For those of you that do not know, I happen to reside in the beautiful state of Colorado. I mention this because come December, Denver (the capital of said state) will be hosting a Magic: the Gathering Grand Prix that is of the Standard format (I probably missed a TM in there somewhere, but oh well). Psychological as it may be, a hometown Grand Prix means the stakes are raised and I want to do well at this one.

With that in mind, today begins the preparation process to make that as feasible as possible. Over the last few months, I have typically rolled out a new brew with some ideas on how to get it to the next level, but often that's where my exploration ends. I want to move on to the next thing and discover whatever it is. Without a specific tournament on the horizon, there isn't much incentive to maintain one deck and focus your efforts on it. With an important tournament coming up though, that all changes.

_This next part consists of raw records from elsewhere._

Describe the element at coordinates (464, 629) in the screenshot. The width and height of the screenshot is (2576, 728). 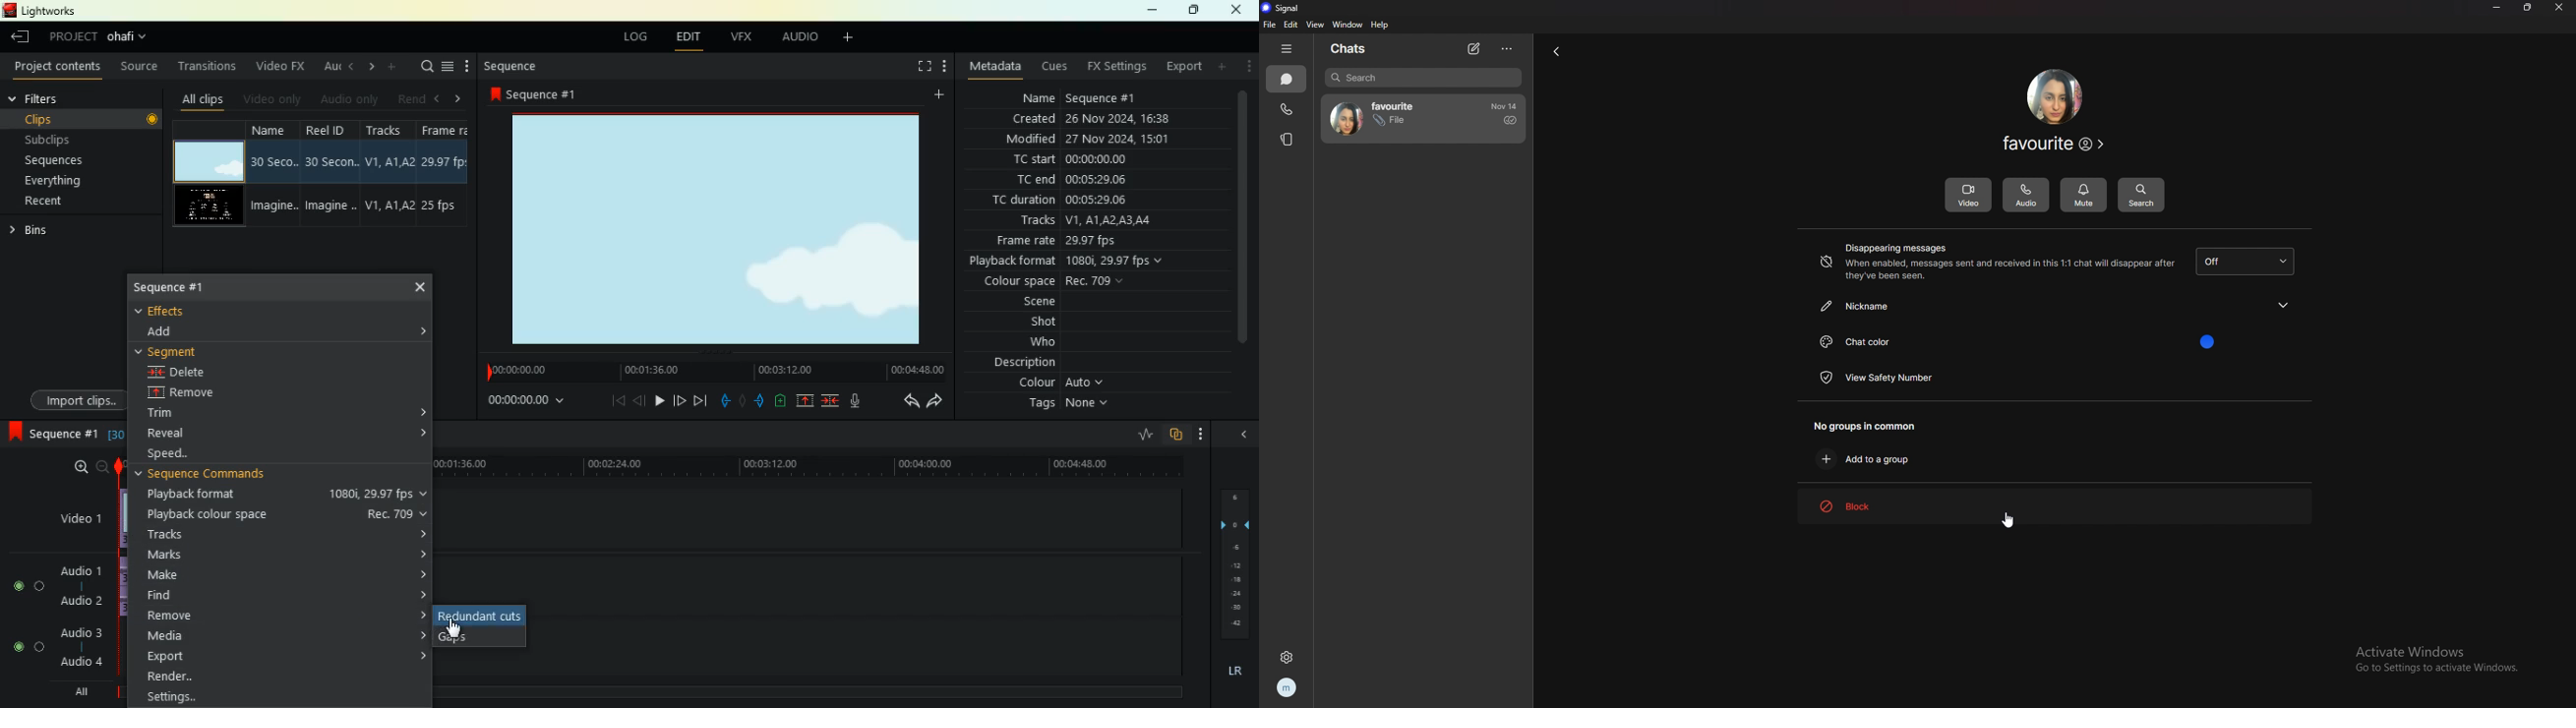
I see `Mouse Cursor` at that location.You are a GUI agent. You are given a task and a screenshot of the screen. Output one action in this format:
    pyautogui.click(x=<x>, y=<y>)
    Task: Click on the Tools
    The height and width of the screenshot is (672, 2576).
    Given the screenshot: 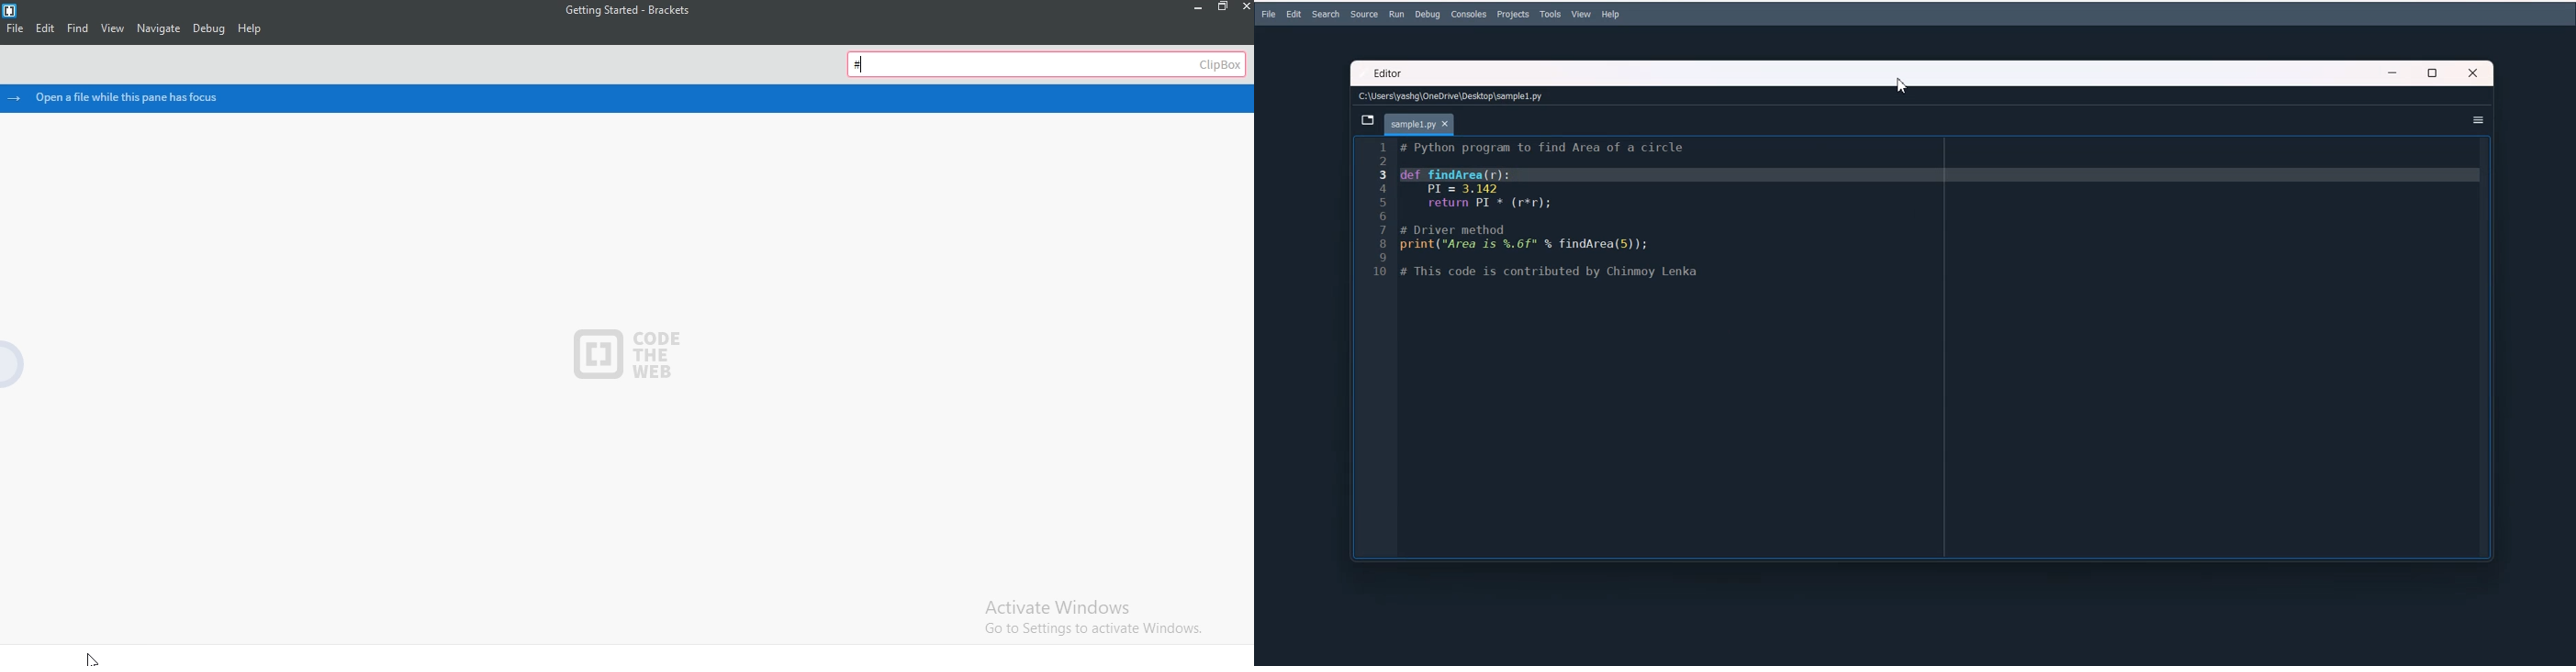 What is the action you would take?
    pyautogui.click(x=1551, y=14)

Whereas before I was incentivized to explore, now I am incentivized to refine. If I have a good list, it pays me better to work on it and make tweaks to have the best version of it possible than it does to keep probing the format for new possibilities. Of course, in that probing process I could stumble upon something great, but the chances are low and therefore the return on my time and investment is low. Narrowing in and focusing on a deck with three or four weeks of prep to improve it is likely to have an extremely high return.

By that point, you are getting to maneuver specific sideboard cards or adjust bad matchups. Your level of understanding the deck gets to a point where you can make minute adjustments and be confident in their impact. This is how you arrive at the best possible list. If you just put in your normal amount of brew time and come up with a cool deck, you might get lucky with it, but more than likely there will be small imperfections that will add up over the course of a tournament. These are the bumps you look to smoothe out when you focus on one brew for a long time.

Back to Black

Before Kaladesh, I spent considerable time working on Mono-Black Eldrazi. The idea was basically to merge a disruptive midrange deck with a surprisingly aggressive set of creatures that can close out a game quickly. Against slower control decks and combo decks, this strategy is extremely effectively, putting the opponent off some number of turns while you Go for the Throat. If you look at the state of current Standard, it sure has a lot of these control and combo decks, so I wanted to look into Mono-Black Eldrazi once again.

It is true that aggro decks are also relatively popular right now, but Eldrazi has the tools to beat those decks if you know what you are doing. Wasteland Strangler, Bearer of Silence, spot removal, Flaying Tendrils, and Filigree Familiar are all excellent against decks trying to go faster than you. So, if we combine the natural strength of Mono-Black Eldrazi against slower decks and combo decks, with its ability to adapt against aggro, I think we have a great candidate to invest our time into.

Kaladesh actually added a staggering number of cards into the pool from which we draw. Last week we got to show off some of these toys in a much less reliable deck featuring a lot of haste creatures. While that shell is not likely to be great for Denver, the trio of Scrapheap Scrounger, Smuggler's Copter and Key to the City were absolutely great and should cross over nicely into a Mono-Black Eldrazi.

However, there is one list in Standard right now that blurs the line between aggro and control: White-Blue Flash. The Flash deck has enough control elements to disrupt most decks, especially those with lower curves such that Spell Queller is always on. As a result, I want to go into building my deck with White-Blue Flash specifically in mind. This is actually, in part, how I ended up black as I looked at Harsh Scrutiny and saw a very underused card with a ton of power behind it. Tagging a creature is relevant against basically every deck from Emrakul, the Promised End to Spell Queller to Torrential Gearhulk to Inventor's Apprentice. One mana allows you to get it under most threats and you even get the bonus of a scry which makes opening hands containing the card that much more likely to be keepable. Essentially any hand with two lands and a Scrutiny is fine and on the draw you will sometimes keep just one land.

With those new cards in mind and the old shell still fresh in my memory, this is where I started things off for this iteration.

I began with a few one-ofs in the main and side to test with them. Remember, we are not looking to arrive at some quick fix of a deck. I plan to put time and energy into every detail of this list before sleeving it up for Denver. By beginning with a slightly more diverse deck, I can safely explore individual cards while maintaining a cohesive and recognizable game plan around those cards.

We can pad the numbers on any cards that stand out and we can form opinions of whether the bad cards are justified or possibly just sideboard fodder. I value this exploratory phase because it builds a wider and more reliable set of options for later on.

Next week we will start taking a closer look at each individual card choice and try to get our sideboard in order. The following week we will be examining our specific game plan against each of the major Standard archetypes and hopefully by then we have a well-oiled machine ready for Grand Prix Denver.